The Near Past
Miriam Dreyer is a German architectural designer and 2023 graduate of the Royal College of Art. Both her creative and community work are committed to questions of heritage, privilege, and borders. As she considers design decisions to be inherently political, her critical spatial practice explores future sociological development and intergenerational justice. Her special interests lie in the topic of complex trauma processing in the built environment, developing projects that are both research-based and transdisciplinary.

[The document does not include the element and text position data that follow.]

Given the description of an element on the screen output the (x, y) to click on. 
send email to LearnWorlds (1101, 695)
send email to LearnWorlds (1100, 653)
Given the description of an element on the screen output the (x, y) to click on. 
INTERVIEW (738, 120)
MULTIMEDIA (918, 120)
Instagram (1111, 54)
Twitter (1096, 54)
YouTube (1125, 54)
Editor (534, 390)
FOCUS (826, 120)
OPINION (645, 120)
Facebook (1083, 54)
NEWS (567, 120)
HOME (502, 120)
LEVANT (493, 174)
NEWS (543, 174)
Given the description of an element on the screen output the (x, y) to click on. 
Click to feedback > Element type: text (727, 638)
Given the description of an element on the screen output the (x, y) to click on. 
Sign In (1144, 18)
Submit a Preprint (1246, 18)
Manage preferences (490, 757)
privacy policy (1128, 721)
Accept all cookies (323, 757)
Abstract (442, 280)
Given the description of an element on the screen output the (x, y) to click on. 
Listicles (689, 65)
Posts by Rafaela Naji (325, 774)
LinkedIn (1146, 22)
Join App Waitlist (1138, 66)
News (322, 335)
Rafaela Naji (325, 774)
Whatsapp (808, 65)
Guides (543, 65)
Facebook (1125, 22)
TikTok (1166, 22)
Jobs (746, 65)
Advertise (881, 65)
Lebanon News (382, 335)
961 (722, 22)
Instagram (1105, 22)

Currently, Miriam practices investigative research on children's rights at School SOS, with an upcoming exhibition at the South London Gallery. She has been involved in academia as a guest lecturer and has worked on a series of architectural projects. Her recent collaborations include community-based research, post-pandemic office design, and large-scale art installations with Studio Tomás Saraceno. She has worked on projects in London, New York, Aalborg, Barcelona, and Berlin.
Miriam is the RCA Interior Design cohort's student representative and runs the lecture series SuperSymposium. During her previous studies in Berlin, she was awarded the Accor Design Award at a global student competition, built and exhibited a drywall pavilion in 2018, and held a scholarship from Berlin International University.
It is the year 2043, and The Last Generation has gone silent. As climate despair has become society's most dominant concern, the United Nations set up a detection scheme that targets complex trauma. National Trusts are now forced to provide Trauma Processing Centers on their premises: temporary installations that help to physically break down trauma patterns. There, 20-year-olds are to perform their cathartic journeys, dismantling the structures, to ultimately face and free themselves from the bonds of their past. Only certified trauma-free citizens are granted their right to reproduction and hence, are allowed to have children on their own. The societal reform seeks to move on from the age of numbing towards a more resilient future: The Near Past of intergenerational trauma.
This possible future scenario discusses systemic (re-) traumatization and Degradation Desensitization in their ecological and political context. Therefore, the project clearly distances itself from a 'mental health trend'. Instead, it looks at physical, communal activities to resolve the paralysis of eco-anxiety and, through spatial intervention, place trauma processing into the public realm.
Climate activists call themselves Die Letzte Generation and take drastic, often self-harming measures, as the right to physical integrity is being called into question. Epigenetics show how stress hormones affect the way DNA is read throughout three generations at once. Hence, children inherit trauma by default, while being left with a legacy of overburdening environmental and social injustices.
The world-building and proposed spatial typology form an MA project as part of the RCA Futures speculations. Addressing intergenerational trauma and its environmental impact has generated both rich and eye-opening discussions. While some showed more hesitation to engage in the wider topic, others agreed on today's need for similar public activation projects, possibly on a smaller, more accessible scale.